El próximo año escolar, el programa se enfocará en la certificación de salvavidas que los estudiantes podrán aprovechar para obtener empleo, desarrollar una futura carrera y poseer una credencial de por vida.
“Este año fue introductorio, pero en el futuro nuestro principal objetivo será la certificación formal”, dijo la maestra Ivory White. “Queremos estructurarlo de manera que los estudiantes puedan aprender natación avanzada. Ahora mi enfoque es evaluar cuáles estudiantes nuevos podrían llegar al nivel avanzado”.
Tyler S., quien cursará segundo año de preparatoria, dijo que el mayor desafío para él fue pasar de la parte de la piscina con menos agua a la zona más profunda.
“Miraba las líneas de los carriles en el fondo para mantenerme recto y podía ver cómo el piso se iba alejando”, dijo. “Eso me afectaba mentalmente. Entraba en pánico y me detenía en medio de la piscina. Con el tiempo aprendí a superarlo. Me encantó aprender los diferentes estilos de natación; fue muy divertido”.
El programa comenzó con una prueba en una piscina de entre nueve y 11 pies de profundidad, donde los estudiantes nadaban de un extremo al otro para determinar el grupo de habilidad al que pertenecían. Los principiantes comenzaron con ejercicios para contener la respiración, patalear sujetándose al borde de la piscina, practicar ritmos de respiración y flotar. El grupo avanzado dominó estilos más complejos y técnicas avanzadas de flotación antes de completar una evaluación de nadar largos consecutivos.

“Los estudiantes hablaban sobre lo que aprendían y reforzaban esas habilidades”, explicó White. “Nuestros estudiantes avanzados, que ya sabían nadar, se dispusieron a ayudar. Se asociaron con quienes inicialmente tenían menos habilidades, los orientaron, los motivaron y los animaron”.

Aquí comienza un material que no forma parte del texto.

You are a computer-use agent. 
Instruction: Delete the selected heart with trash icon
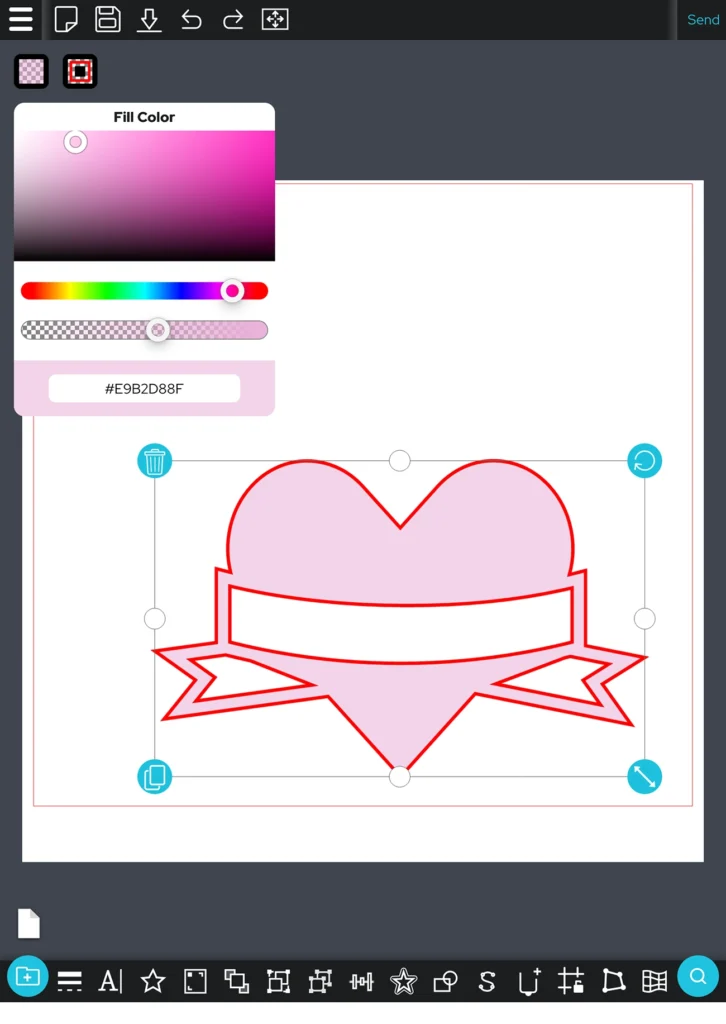[x=154, y=461]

Aunque las clases de natación que tomó durante su infancia ayudaron a Angel R., también estudiante de segundo año, a aprobar la prueba inicial del programa, ella se dio cuenta de que había olvidado las técnicas adecuadas de respiración, por lo que el proceso de reaprendizaje se sintió completamente nuevo. Al finalizar el programa, recibió un certificado como la mejor nadadora.

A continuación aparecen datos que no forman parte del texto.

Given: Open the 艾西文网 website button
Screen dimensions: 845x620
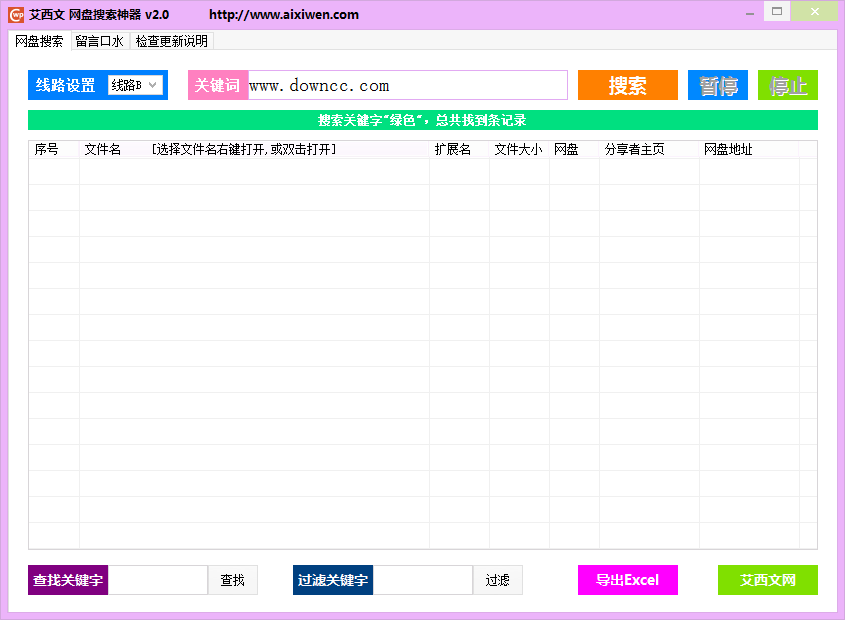Looking at the screenshot, I should point(767,580).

“Tomé clases formales de natación cuando era mucho más joven, pero después dejé de nadar por completo. No pensé que aún pudiera hacerlo”, dijo. “Después de esa primera sesión, volví a acostumbrarme. Es una excelente oportunidad para tener seguridad en el agua”.

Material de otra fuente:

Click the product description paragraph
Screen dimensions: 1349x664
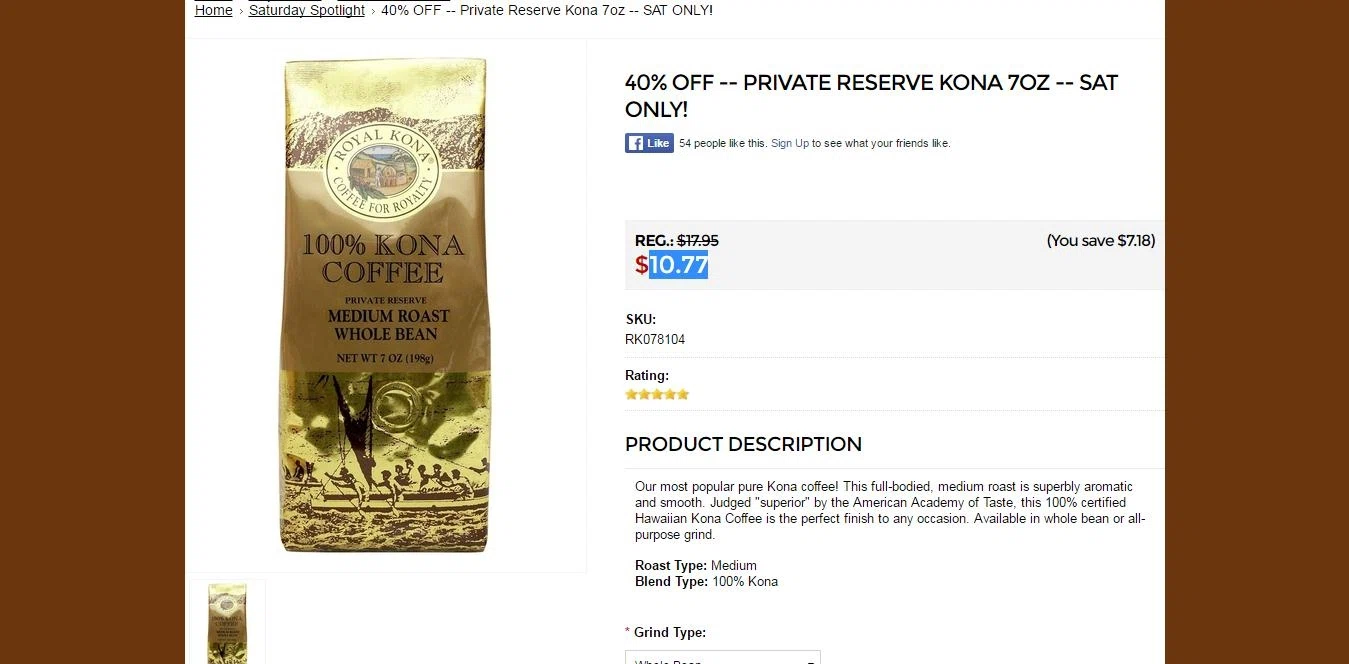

El programa concluyó con oportunidades para obtener certificaciones de la YMCA y acceder a futuras oportunidades de empleo. Más allá de la natación, la iniciativa fortaleció la camaradería entre los estudiantes y aumentó su seguridad corporal. Cada participante recibió un certificado de seguridad en el agua y un descuento del 50 por ciento en clases de natación en cualquier YMCA Aquatic Center.
“Ahora pueden llevarse estas habilidades consigo en el futuro”, dijo White. “Si alguna vez enfrentan una situación de emergencia, o si algo le sucede a alguien que conocen, podrán mantenerse a flote, nadar una cierta distancia para ponerse a salvo y ayudar de manera segura a otra persona a salir del agua. El aspecto de salvar vidas es la parte más significativa de toda esta iniciativa”.